The most common place to experience sexual harassment, according to the survey, was a public space like the street or a store, with 66 percent of women and 19 percent of men reporting harassment in such places. Workplace harassment was less common, with 38 percent of women and 13 percent of men reporting being harassed at work. Thirty percent of women and 14 percent of men reported being harassed in primary or secondary school, while 16 percent of women and 6 percent of men said they were harassed at a college or university.
When the survey’s authors broke down their results by race, they did not find significant differences in the prevalence of sexual harassment or assault among women. Hispanic men, however, reported experiencing more harassment and assault than either black or white men.
Lesbian and bisexual respondents did not experience significantly more sexual harassment than straight female respondents, but they were more likely to have experienced sexual assault, with 48 percent of lesbian and bisexual women reporting assault compared with 25 percent of straight women. Meanwhile, 42 percent of gay and bisexual men reported physically aggressive sexual harassment, compared with 25 percent of straight men, and 19 percent of gay and bisexual men reported sexual assault, compared with 6 percent of straight men.

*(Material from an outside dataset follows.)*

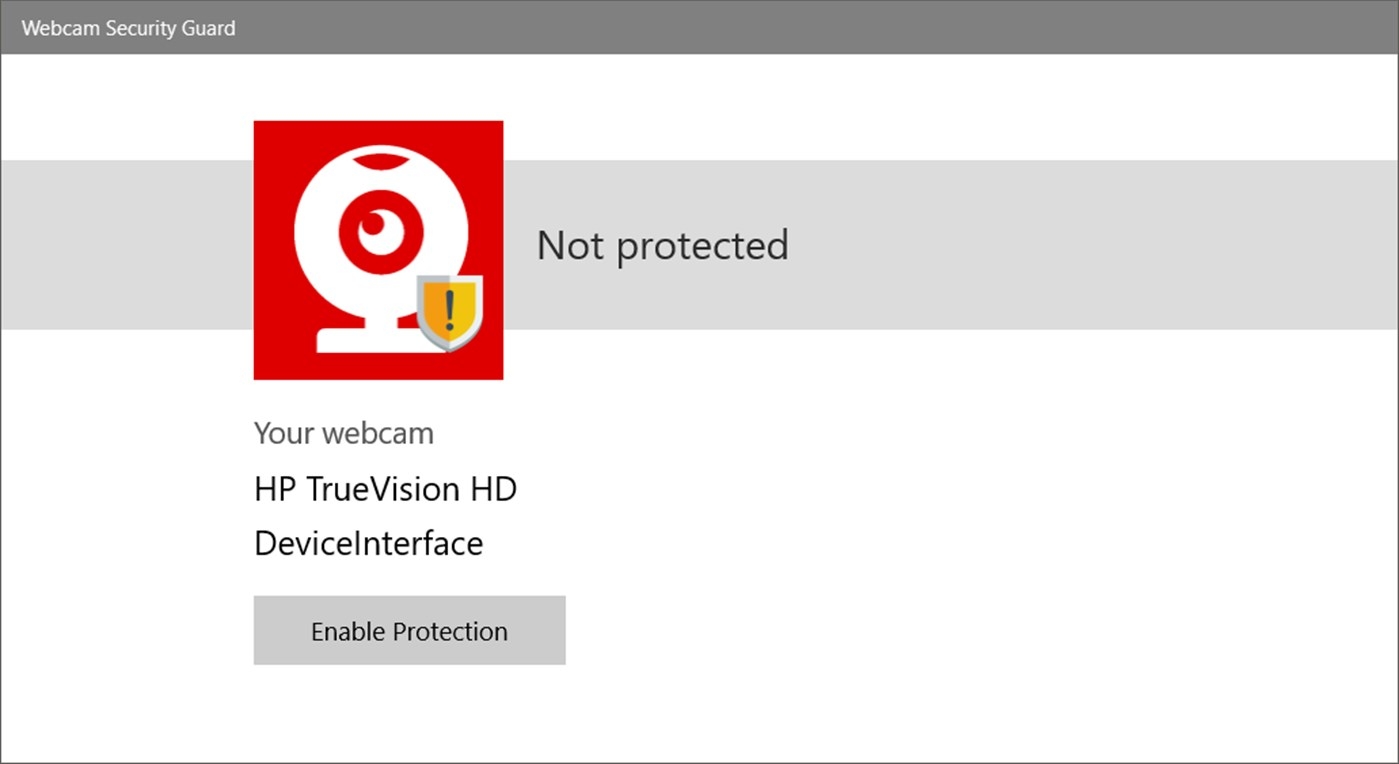Screen dimensions: 1399x764
Task: Click the yellow warning shield badge
Action: (x=449, y=312)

People with disabilities were more likely to report all forms of sexual harassment and assault than people without disabilities, according to the survey. For instance, 69 percent of women and 39 percent of men with disabilities reported physically aggressive sexual harassment, compared with 59 percent of women and 23 percent of men without disabilities.
When the survey’s authors asked about the impact of sexual harassment and assault, the results were sobering. Thirty-one percent of women and 20 percent of men reported feeling anxiety or depression. Twenty-three percent of women and 12 percent of men said they changed a regular routine or travel route. Less than 10 percent of both women and men said they had filed an official complaint or report about the experience.

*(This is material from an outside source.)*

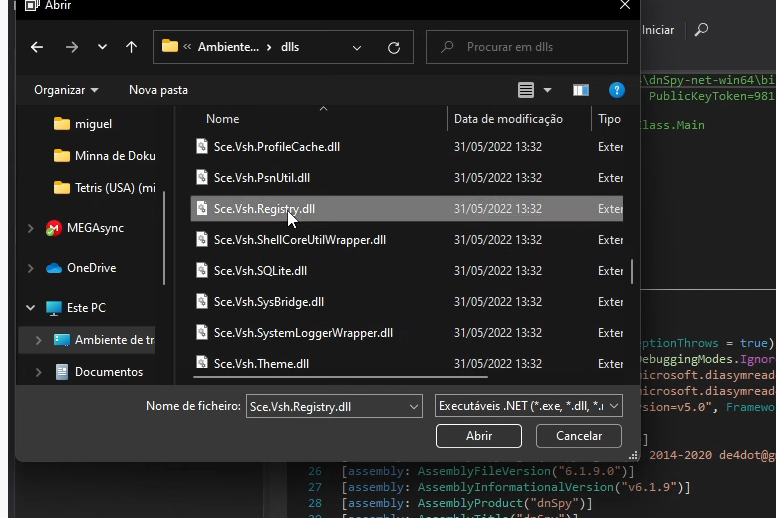
Task: Expand the address bar path history
Action: (358, 47)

A survey focusing on Hollywood reveals additional disturbing results
Another survey, released this week and conducted by USA Today in partnership with the Creative Coalition, Women in Film and Television, and the National Sexual Violence Resource Center, looked specifically at sexual misconduct in Hollywood. Of the 843 women in entertainment who responded — actors, producers, editors, and others — a full 94 percent reported experiencing sexual harassment or assault at some point in their Hollywood careers. Meanwhile, 21 percent reported being forced to perform a sexual act, and 10 percent reported being unexpectedly ordered to appear naked for auditions.
The USA Today survey was conducted on a self-selected sample — women who responded to emails inviting them to participate — and is not necessarily representative of the industry as a whole. But like a recent survey on sexual misconduct in academia, it sheds some light on an area that needs more research and may inspire more rigorous work in the future.
In recent months, public reports of sexual misconduct by high-profile people have given Americans some sense of the scope of the problem. But those reports don’t tell us how many people have been affected by harassment and assault as part of their daily lives — how many people have been targeted for abuse at work, at school, on the street, or in their homes. Thanks to the Stop Street Harassment survey and other efforts, we’re now beginning to get a sense of those numbers, and they aren’t encouraging. But understanding just how big the problem is may be the first step to solving it.